§ **YOUR ASSIGNMENT**
Your answer must be an exact repeat of the lines from the one containing "Given: Click trash icon for Uber expense" through the last line of the records, both included, with no pictures.
** DATA EXCERPTS follows **
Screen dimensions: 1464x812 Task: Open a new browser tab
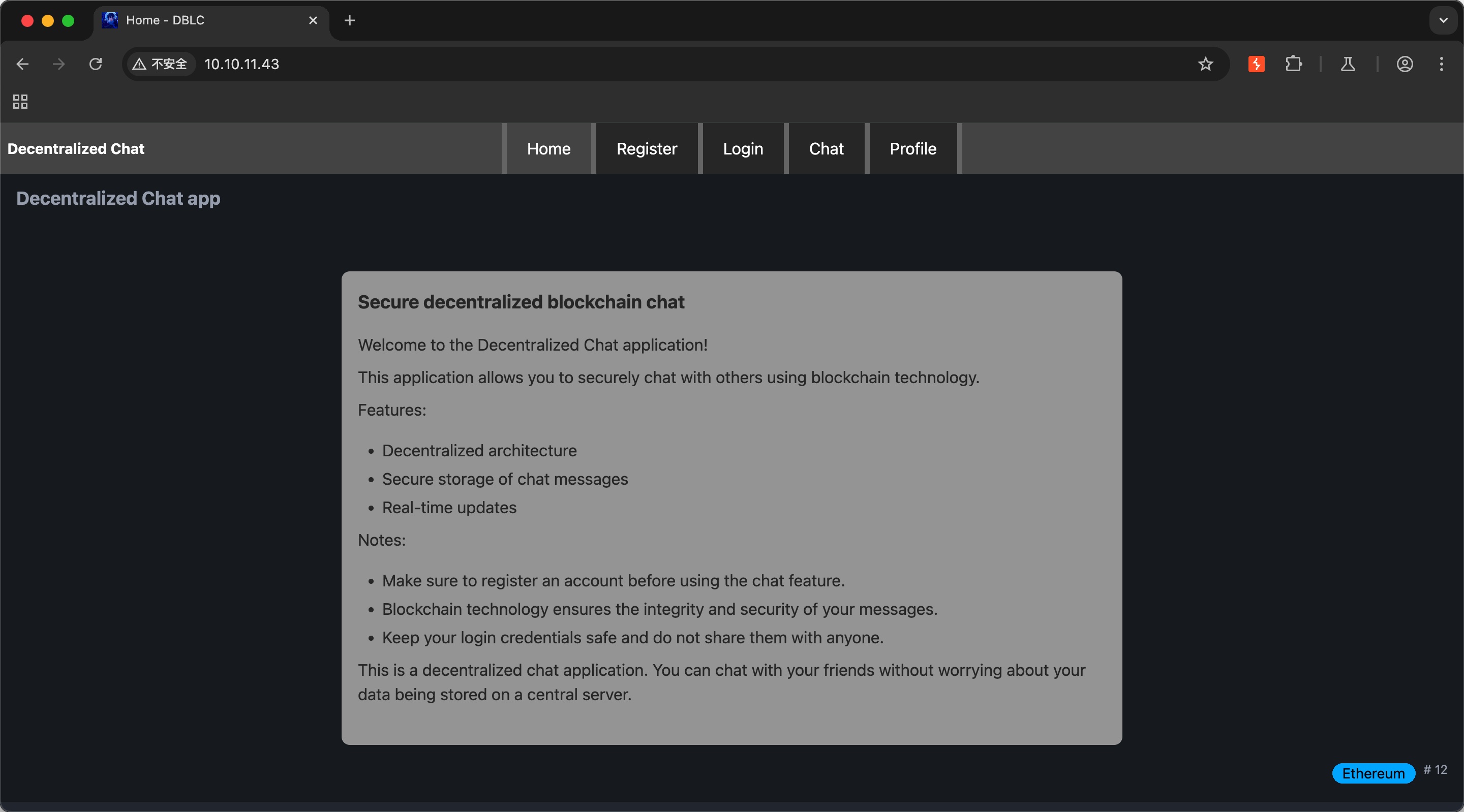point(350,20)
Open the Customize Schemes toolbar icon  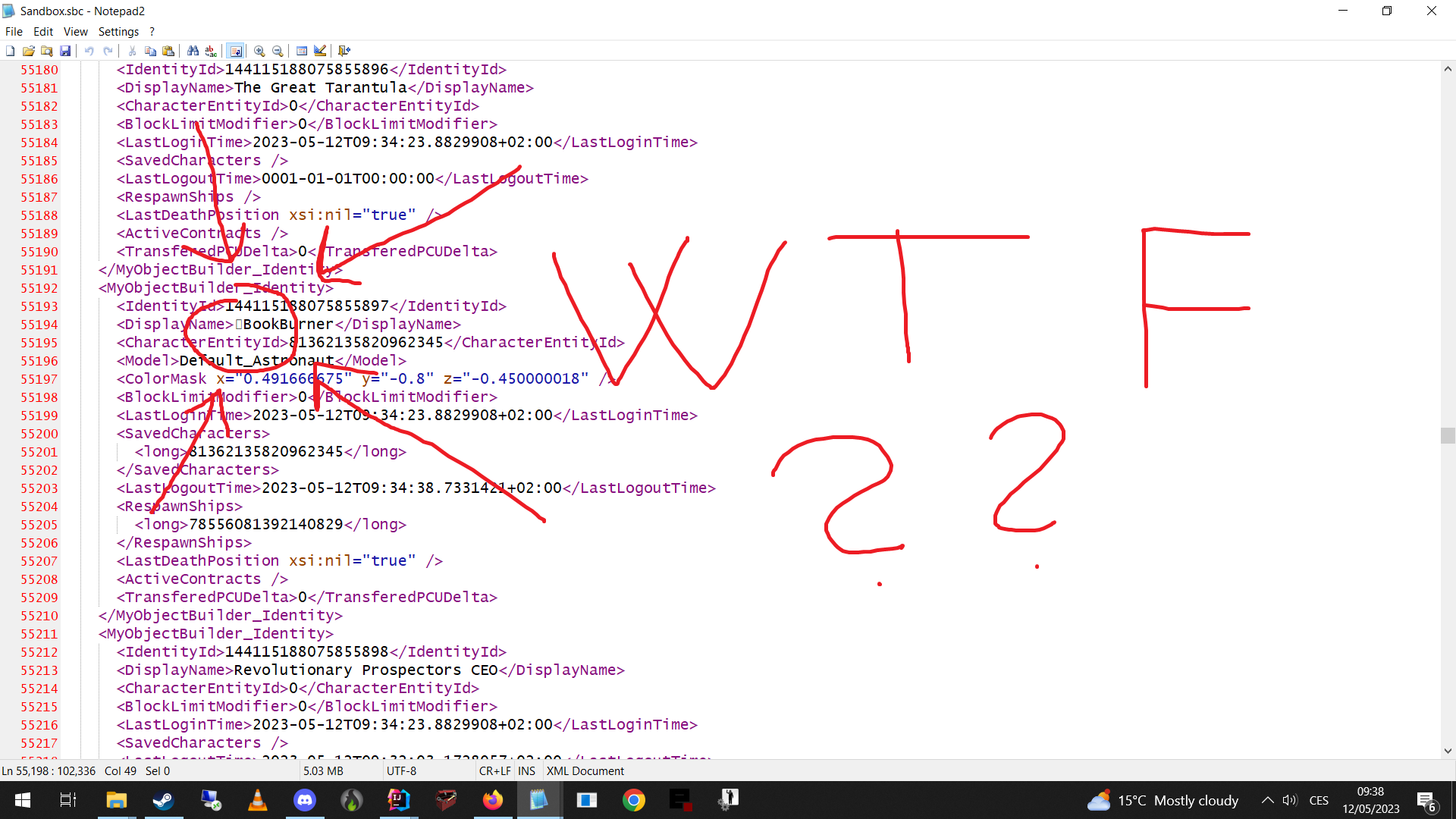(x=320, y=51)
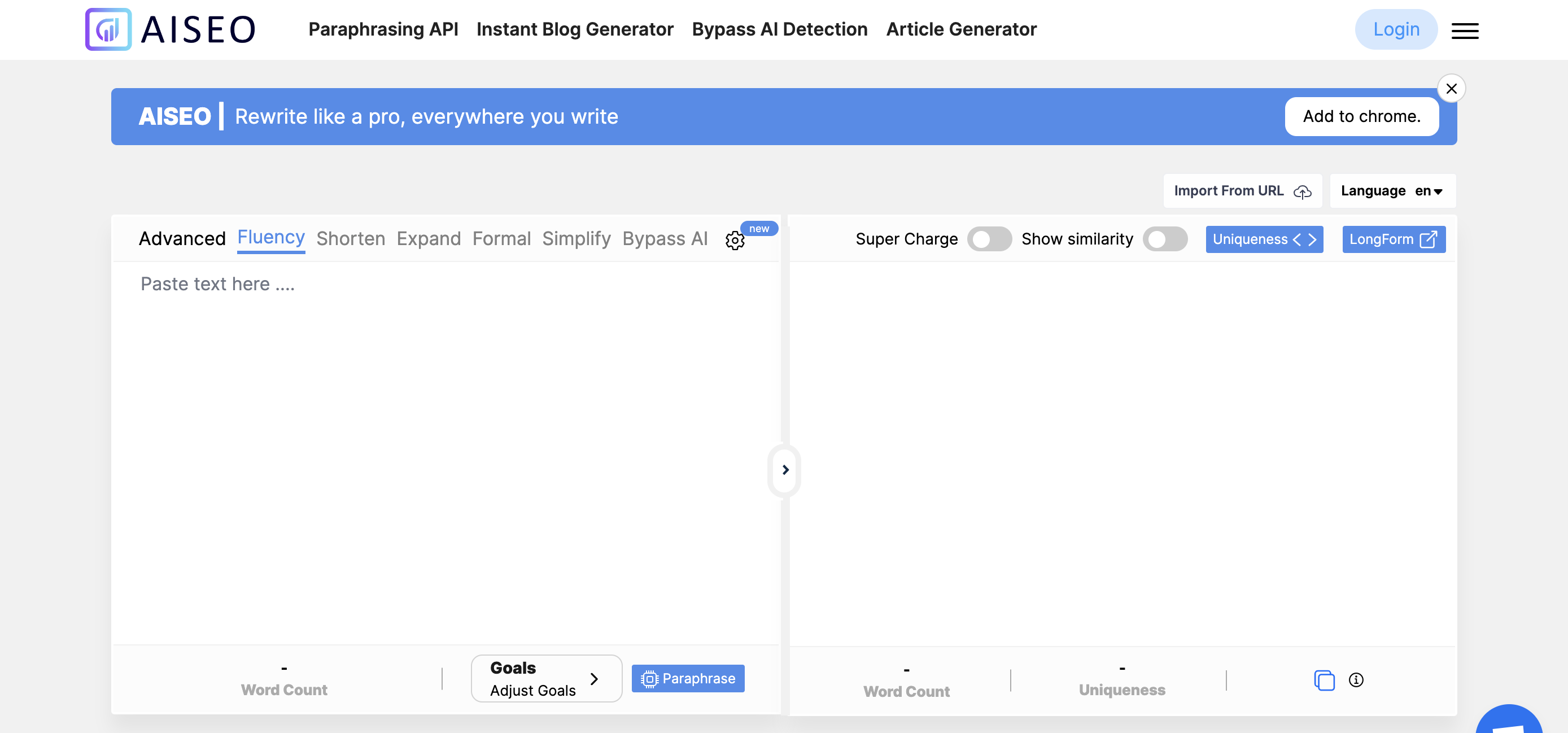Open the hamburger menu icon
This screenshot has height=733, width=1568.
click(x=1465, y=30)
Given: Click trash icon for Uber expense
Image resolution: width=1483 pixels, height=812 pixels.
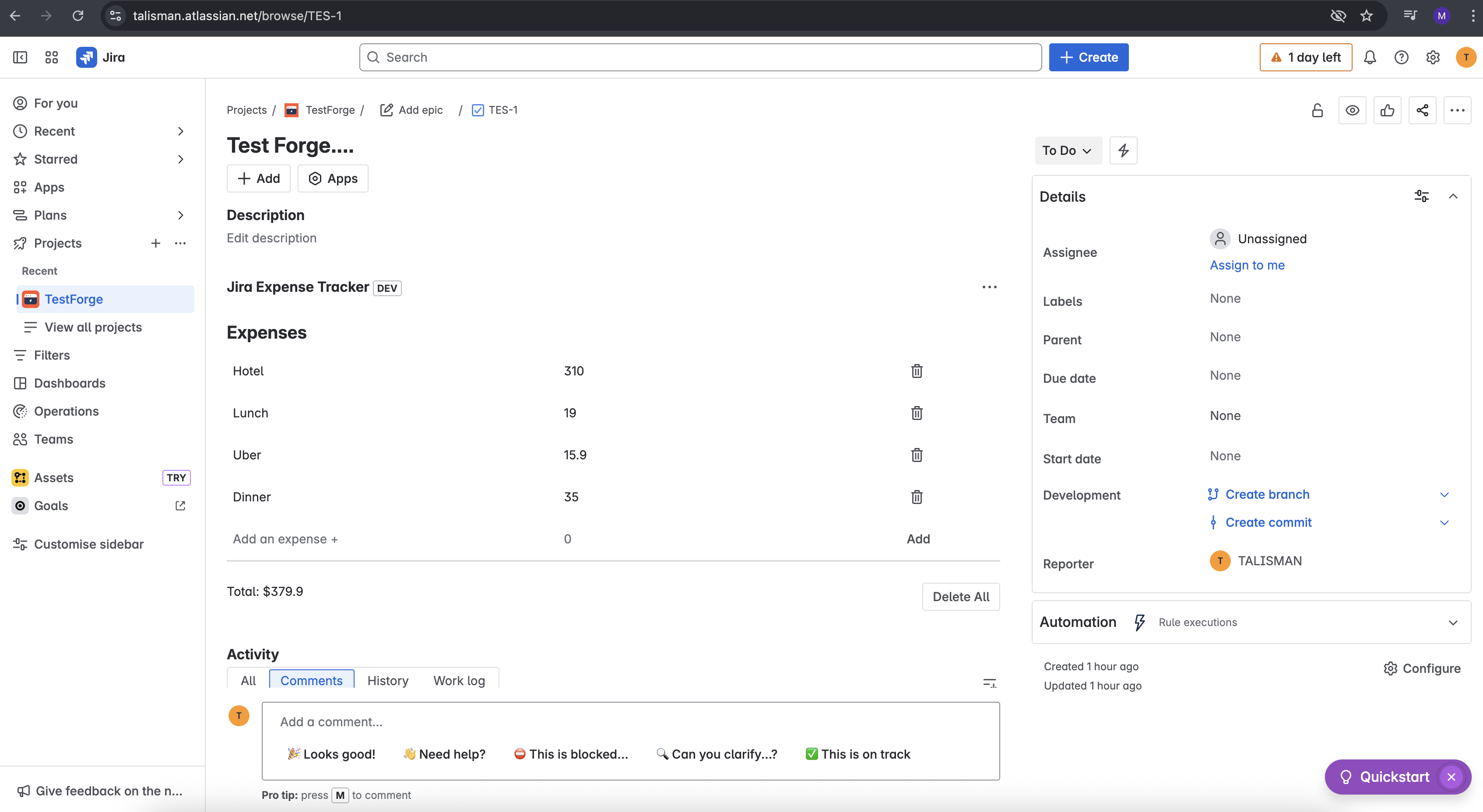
** End of DATA EXCERPTS **
§ **RESULT OF THIS EXERCISE**
Given: Click trash icon for Uber expense
Image resolution: width=1483 pixels, height=812 pixels.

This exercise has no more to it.